◆ **WHAT TO PRODUCE**
The answer should be each line from the entries below that has the word "computer" in it.

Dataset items
- - - -

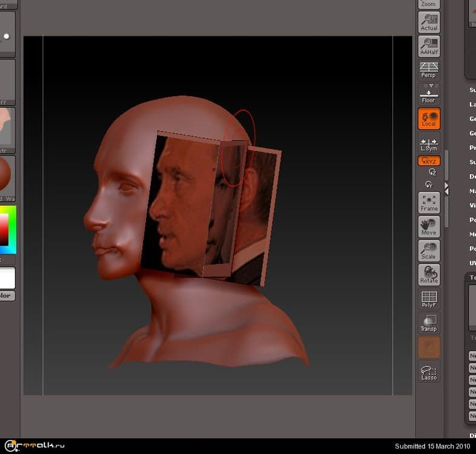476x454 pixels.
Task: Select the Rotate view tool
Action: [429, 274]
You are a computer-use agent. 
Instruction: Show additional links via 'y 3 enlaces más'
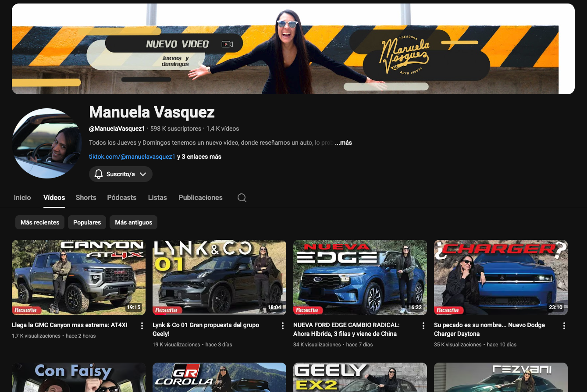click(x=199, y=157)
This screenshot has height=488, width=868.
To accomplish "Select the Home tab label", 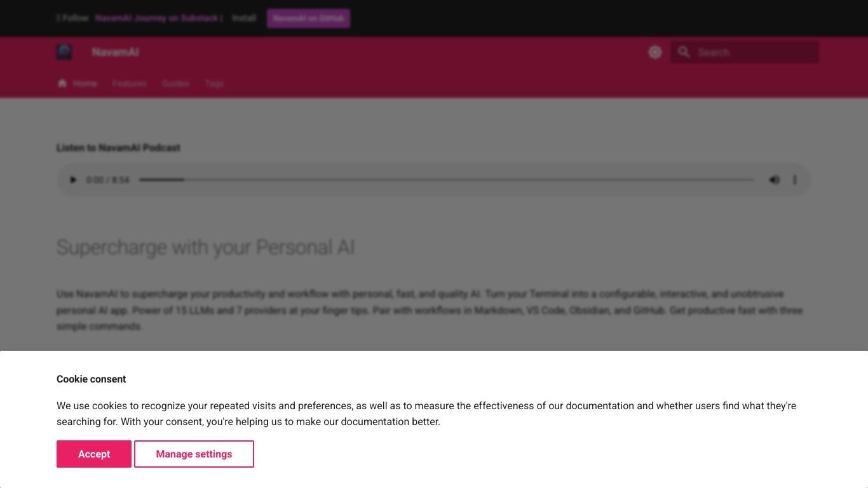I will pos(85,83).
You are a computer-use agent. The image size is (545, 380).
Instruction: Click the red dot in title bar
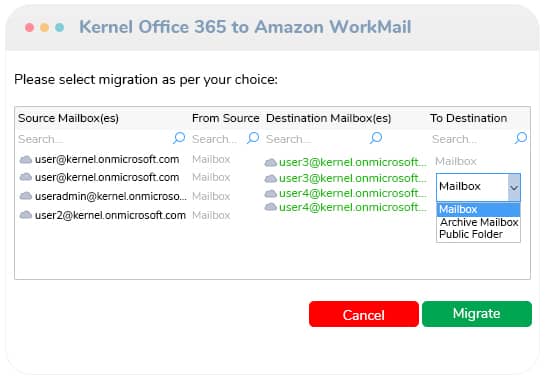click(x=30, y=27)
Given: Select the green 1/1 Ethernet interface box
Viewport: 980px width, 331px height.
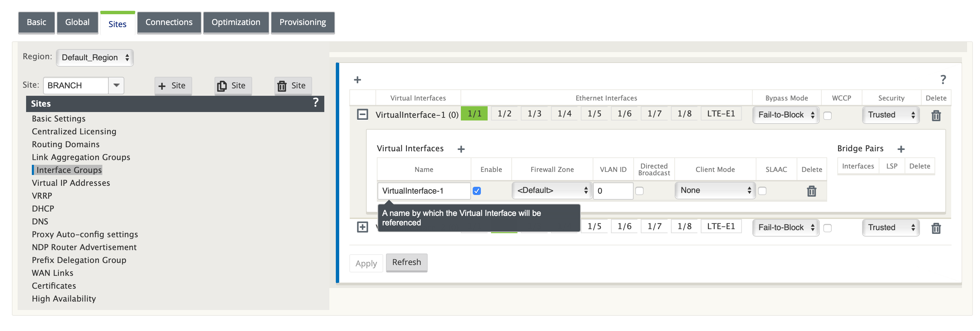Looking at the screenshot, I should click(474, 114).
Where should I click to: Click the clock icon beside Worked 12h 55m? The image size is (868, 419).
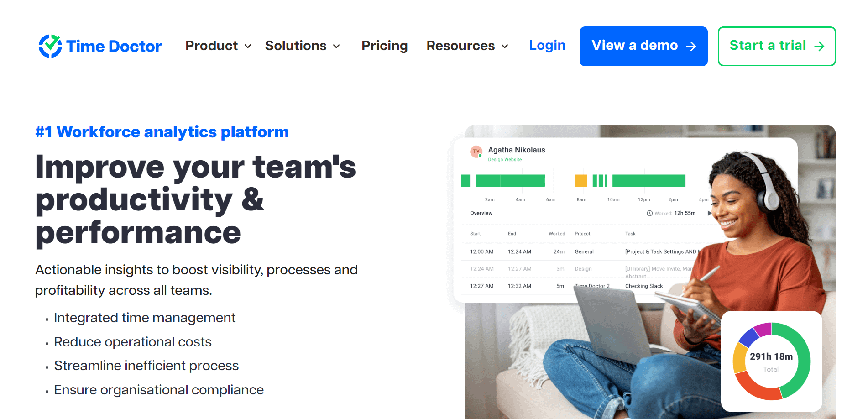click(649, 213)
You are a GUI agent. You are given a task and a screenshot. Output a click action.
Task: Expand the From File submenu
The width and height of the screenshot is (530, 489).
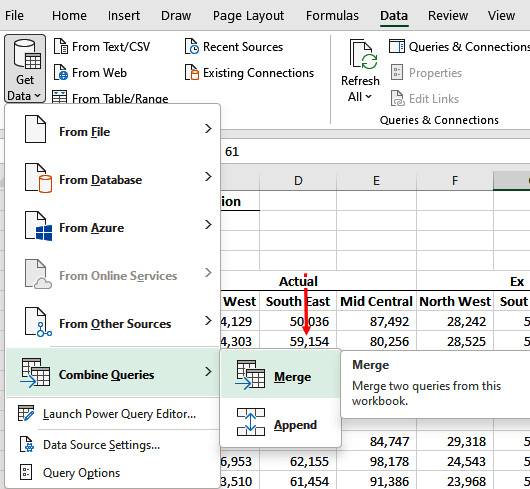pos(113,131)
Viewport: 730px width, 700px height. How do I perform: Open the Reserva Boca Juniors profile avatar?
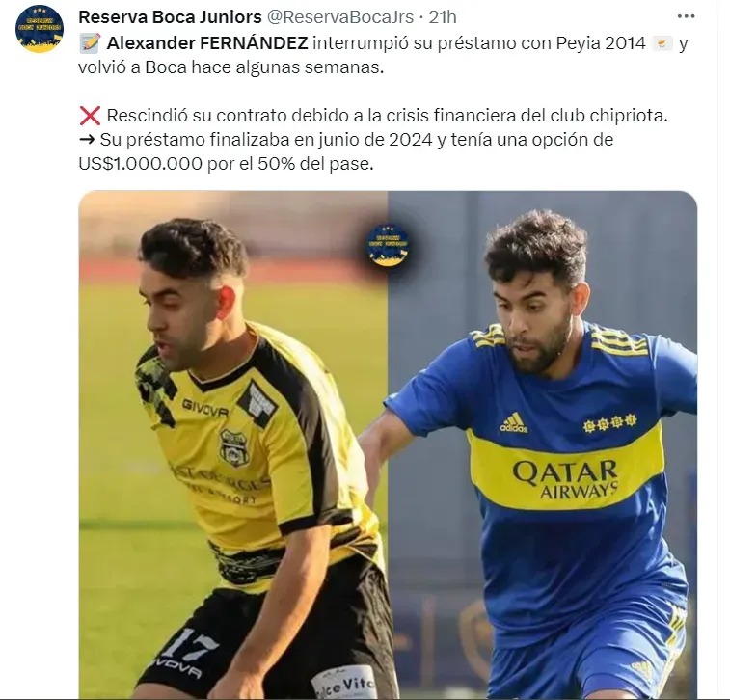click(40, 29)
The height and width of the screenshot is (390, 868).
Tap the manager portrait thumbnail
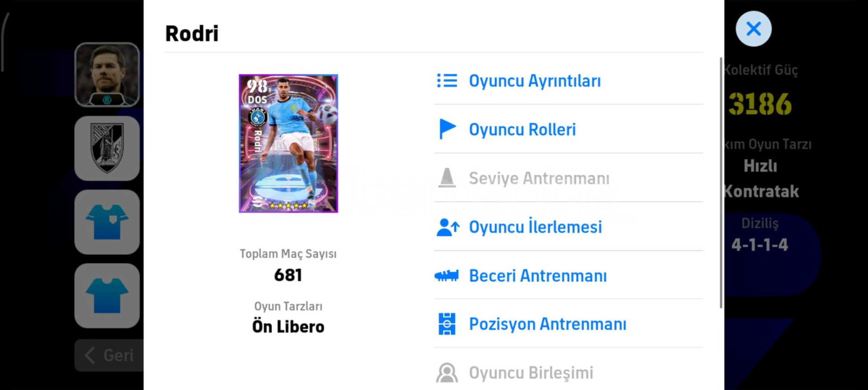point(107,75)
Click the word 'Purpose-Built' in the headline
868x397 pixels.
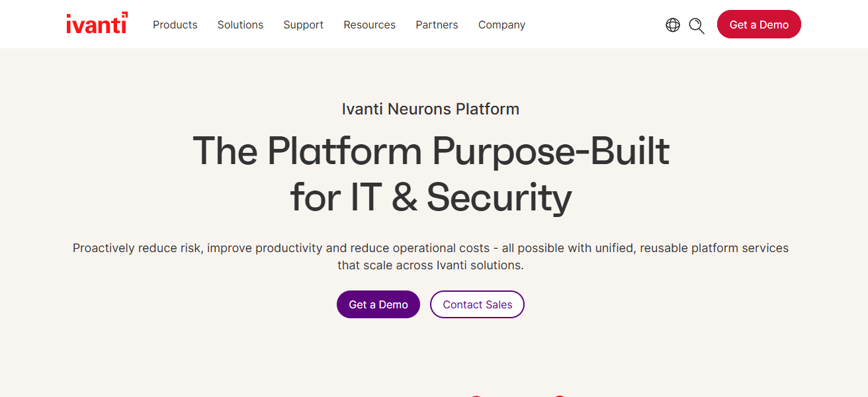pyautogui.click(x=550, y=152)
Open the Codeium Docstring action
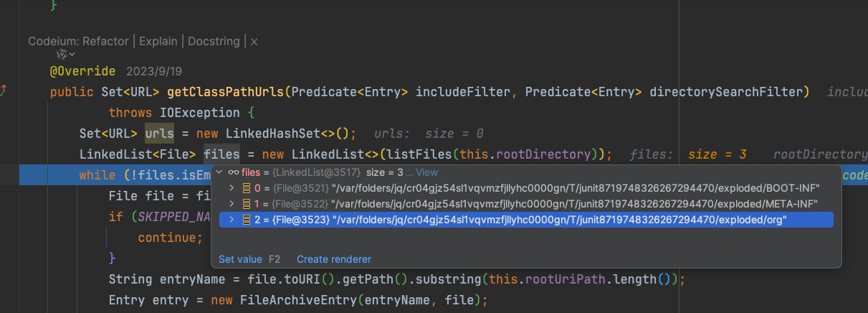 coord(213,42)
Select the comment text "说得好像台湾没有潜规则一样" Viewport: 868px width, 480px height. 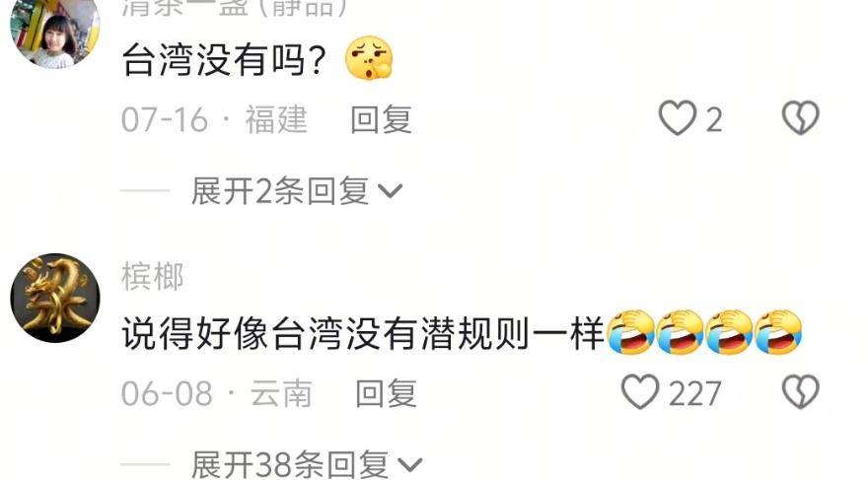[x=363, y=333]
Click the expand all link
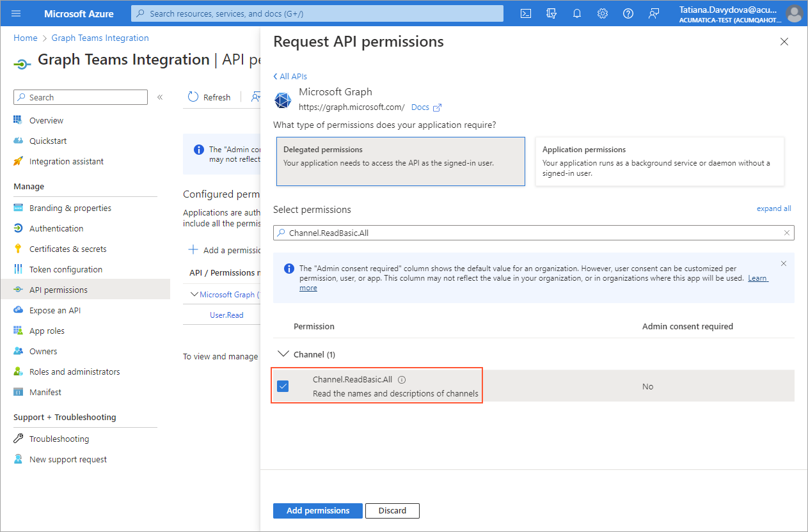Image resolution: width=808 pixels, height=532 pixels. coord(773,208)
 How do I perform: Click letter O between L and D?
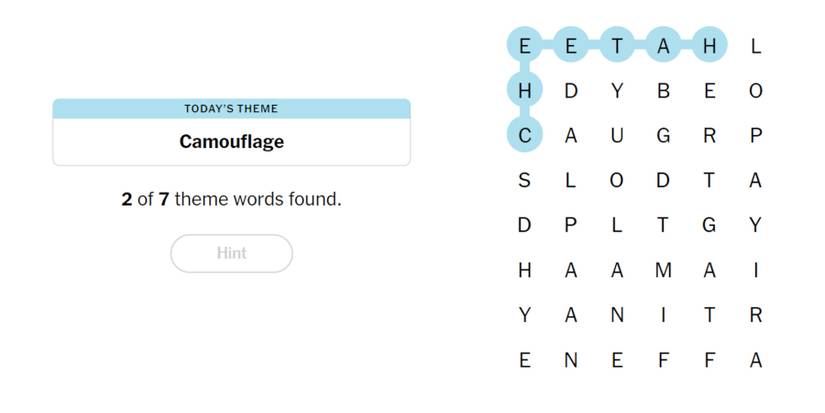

- - - -

◆ **ANSWER SPACE**
You are a computer-use agent. 
You are a computer-use agent. The image size is (545, 380).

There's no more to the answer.